NEW YORK (Reuters) - Walt Disney Co DIS.N and Target Corp TGT.N announced a collaboration on Sunday that will open 25 Disney stores inside select Target locations nationwide on Oct. 4, with plans for 40 additional sites by October next year.
Disney said in a statement that the “shop-in-shop” would feature an array of more than 450 items from the company, including more than 100 products previously only available at its locations.
Disney stores will launch inside Target in major cities such as Philadelphia, Denver and Chicago. The company has stand-alone stores, but has closed its locations in West Virginia and Florida this year.

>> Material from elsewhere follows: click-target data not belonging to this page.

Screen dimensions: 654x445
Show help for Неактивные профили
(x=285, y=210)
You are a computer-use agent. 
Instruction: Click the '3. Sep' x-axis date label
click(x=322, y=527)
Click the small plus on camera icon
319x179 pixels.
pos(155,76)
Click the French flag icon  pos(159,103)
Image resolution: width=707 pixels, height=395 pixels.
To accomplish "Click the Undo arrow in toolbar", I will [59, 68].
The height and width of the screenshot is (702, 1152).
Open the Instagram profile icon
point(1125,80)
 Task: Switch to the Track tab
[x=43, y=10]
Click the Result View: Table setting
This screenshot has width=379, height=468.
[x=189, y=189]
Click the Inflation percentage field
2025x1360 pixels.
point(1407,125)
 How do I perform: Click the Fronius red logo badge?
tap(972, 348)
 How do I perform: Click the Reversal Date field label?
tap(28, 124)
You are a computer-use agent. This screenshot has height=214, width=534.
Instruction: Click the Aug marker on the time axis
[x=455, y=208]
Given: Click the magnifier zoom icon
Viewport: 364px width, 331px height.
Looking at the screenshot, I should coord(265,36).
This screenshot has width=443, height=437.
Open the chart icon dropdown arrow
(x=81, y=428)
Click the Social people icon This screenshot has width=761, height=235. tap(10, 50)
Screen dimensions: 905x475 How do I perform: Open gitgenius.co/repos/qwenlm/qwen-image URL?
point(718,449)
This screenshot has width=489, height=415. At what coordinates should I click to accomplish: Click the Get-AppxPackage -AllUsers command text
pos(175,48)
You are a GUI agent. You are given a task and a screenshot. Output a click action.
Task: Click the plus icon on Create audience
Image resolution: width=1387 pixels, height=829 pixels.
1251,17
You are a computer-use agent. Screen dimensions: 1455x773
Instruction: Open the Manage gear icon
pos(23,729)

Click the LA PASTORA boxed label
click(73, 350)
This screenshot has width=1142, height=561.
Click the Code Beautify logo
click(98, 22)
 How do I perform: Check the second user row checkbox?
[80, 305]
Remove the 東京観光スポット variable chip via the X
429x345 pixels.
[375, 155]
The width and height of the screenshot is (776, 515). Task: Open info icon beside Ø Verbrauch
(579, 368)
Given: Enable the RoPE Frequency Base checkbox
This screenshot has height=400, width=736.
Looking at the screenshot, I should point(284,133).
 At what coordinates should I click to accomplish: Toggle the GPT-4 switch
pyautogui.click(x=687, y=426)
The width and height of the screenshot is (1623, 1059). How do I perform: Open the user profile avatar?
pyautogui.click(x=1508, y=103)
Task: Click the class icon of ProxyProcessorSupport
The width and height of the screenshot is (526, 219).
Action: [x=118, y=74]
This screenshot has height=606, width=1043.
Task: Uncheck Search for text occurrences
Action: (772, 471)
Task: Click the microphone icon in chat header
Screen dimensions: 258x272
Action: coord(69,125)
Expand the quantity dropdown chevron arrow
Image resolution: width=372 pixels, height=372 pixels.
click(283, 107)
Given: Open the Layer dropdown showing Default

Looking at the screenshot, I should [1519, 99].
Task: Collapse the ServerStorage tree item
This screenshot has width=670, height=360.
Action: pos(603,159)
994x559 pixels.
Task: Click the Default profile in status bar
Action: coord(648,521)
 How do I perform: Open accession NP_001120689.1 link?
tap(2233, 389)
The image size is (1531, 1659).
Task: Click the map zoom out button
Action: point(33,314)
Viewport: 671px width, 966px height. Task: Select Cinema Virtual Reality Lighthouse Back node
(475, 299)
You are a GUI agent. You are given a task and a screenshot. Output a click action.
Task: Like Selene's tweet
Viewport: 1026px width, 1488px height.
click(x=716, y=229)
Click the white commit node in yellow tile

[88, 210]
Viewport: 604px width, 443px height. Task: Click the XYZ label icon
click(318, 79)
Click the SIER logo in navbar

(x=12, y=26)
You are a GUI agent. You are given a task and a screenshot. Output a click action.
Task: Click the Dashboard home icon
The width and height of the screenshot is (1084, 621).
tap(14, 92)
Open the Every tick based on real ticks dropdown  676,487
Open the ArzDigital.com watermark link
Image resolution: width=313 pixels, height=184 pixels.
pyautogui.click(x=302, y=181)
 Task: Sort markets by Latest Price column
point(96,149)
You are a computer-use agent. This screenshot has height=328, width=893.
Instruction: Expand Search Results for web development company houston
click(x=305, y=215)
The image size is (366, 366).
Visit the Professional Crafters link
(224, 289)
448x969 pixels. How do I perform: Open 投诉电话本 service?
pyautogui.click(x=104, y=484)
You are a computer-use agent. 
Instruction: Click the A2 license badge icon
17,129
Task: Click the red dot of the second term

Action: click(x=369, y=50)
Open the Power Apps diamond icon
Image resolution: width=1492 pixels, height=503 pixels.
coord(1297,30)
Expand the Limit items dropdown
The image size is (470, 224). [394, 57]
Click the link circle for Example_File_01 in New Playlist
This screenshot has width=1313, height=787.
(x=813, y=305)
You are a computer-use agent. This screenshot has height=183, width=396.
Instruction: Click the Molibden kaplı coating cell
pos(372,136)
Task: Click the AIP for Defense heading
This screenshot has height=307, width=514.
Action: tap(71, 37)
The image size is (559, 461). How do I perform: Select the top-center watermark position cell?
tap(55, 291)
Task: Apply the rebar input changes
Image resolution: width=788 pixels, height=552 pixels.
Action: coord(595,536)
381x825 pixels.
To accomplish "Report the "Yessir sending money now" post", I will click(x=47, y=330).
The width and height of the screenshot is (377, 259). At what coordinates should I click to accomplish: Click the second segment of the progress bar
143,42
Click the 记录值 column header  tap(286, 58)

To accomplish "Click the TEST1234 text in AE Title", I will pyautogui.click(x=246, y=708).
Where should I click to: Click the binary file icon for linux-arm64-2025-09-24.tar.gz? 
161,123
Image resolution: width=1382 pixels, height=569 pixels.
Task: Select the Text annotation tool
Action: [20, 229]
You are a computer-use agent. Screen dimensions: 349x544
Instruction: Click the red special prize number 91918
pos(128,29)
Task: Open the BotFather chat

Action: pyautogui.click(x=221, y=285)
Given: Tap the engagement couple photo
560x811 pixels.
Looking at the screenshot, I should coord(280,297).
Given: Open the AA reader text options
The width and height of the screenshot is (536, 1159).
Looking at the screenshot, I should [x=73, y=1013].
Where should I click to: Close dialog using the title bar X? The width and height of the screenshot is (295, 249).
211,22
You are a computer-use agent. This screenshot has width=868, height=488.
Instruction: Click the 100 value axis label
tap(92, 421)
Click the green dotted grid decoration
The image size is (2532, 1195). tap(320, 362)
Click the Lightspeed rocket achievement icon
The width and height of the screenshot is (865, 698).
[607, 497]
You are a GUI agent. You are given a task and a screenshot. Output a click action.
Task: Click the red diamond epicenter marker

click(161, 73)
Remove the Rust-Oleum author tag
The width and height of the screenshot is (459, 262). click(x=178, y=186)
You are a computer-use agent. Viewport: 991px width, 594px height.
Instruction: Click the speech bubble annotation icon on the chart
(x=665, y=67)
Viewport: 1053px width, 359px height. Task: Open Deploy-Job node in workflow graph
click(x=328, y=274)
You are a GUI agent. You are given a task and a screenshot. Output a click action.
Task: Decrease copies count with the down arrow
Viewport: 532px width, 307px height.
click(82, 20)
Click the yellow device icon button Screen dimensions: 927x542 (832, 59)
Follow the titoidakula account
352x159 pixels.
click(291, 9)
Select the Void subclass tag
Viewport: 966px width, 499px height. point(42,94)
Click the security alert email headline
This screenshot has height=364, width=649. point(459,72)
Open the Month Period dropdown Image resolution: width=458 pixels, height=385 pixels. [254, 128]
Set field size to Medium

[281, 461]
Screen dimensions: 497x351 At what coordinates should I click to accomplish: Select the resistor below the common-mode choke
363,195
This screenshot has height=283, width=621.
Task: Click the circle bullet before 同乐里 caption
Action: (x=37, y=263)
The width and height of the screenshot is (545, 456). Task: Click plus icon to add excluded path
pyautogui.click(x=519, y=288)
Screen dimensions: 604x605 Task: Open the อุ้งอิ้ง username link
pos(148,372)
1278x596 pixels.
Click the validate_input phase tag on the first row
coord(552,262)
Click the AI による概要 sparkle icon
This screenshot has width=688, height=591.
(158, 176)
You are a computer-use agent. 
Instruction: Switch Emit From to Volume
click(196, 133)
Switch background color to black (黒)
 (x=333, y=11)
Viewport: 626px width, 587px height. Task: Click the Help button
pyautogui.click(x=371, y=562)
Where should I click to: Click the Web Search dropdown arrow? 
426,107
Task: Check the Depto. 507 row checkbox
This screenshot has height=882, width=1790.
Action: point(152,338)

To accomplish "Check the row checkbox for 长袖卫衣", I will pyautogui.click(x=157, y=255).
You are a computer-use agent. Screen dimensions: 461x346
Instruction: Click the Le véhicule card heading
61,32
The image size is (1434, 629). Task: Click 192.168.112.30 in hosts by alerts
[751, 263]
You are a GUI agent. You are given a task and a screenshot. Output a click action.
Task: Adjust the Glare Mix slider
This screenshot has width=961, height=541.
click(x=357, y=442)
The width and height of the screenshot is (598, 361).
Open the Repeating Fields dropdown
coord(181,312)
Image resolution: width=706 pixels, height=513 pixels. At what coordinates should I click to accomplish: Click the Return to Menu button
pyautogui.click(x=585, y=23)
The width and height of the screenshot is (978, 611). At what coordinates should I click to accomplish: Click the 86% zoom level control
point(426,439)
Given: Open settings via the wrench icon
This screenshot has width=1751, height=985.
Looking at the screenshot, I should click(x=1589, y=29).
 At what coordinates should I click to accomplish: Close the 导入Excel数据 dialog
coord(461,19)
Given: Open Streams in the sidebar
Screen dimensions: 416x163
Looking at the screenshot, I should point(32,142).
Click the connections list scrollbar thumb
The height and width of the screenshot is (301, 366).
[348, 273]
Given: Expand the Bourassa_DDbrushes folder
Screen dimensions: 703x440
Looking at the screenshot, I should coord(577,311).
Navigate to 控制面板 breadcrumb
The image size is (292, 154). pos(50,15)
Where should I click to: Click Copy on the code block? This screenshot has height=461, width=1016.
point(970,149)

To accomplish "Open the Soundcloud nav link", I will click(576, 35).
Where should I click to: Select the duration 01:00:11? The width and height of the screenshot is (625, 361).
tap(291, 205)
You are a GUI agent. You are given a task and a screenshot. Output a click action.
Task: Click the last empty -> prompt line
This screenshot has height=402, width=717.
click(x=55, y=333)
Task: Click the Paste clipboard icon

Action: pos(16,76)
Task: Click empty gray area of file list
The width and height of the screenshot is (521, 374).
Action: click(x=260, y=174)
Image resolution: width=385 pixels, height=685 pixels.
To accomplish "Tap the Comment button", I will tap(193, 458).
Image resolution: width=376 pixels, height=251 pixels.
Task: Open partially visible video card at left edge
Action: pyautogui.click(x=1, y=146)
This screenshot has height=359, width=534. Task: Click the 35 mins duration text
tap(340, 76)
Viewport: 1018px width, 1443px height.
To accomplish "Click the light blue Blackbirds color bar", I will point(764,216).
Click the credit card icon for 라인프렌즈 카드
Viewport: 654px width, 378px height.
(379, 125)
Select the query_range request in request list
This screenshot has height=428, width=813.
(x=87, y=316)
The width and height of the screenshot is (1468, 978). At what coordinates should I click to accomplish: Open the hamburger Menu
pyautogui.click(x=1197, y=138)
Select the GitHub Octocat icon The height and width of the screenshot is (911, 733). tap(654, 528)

Target, in a separate announcement on Sunday, said it would open a store at Flamingo Crossings Town Center in Florida at the western entrance of the Walt Disney World Resort in 2021.
“We believe the combination of Disney’s unmatched entertainment and storytelling with our omni-channel retail platform will create inspiring and unique experiences for our guests,” Brian Cornell, chairman and chief executive officer at Target, said in a statement.
“This collaboration reflects the strength of our platforms and assets to create value for guests and growth for both companies beyond the traditional retail model,” he added.
Guests can browse and purchase Disney store specialty merchandise from Disney, Pixar, Marvel and Star Wars, at select Target locations, the Target statement said.
The Disney store at Target will operated by the latter, with the “shop-in-shop” layout having an average of 750 square feet, located inside Target stores adjacent to children’s clothing and toys.
The Target announcement came after the company beat expectations for earnings and raised its full-year outlook, as its investments in same-day delivery and pickup services increased traffic to its website and stores.
Led since 2014 by retail-industry veteran Cornell, Target has bounced back from a slide three years ago that saw its margins drop, prompting a rethink that has seen it remodel hundreds of stores each year.
Disney reported a steeper earnings decline than Wall Street expected, as the company poured money into its ambitious plunge into streaming media and began folding in assets purchased from Twenty-First Century Fox.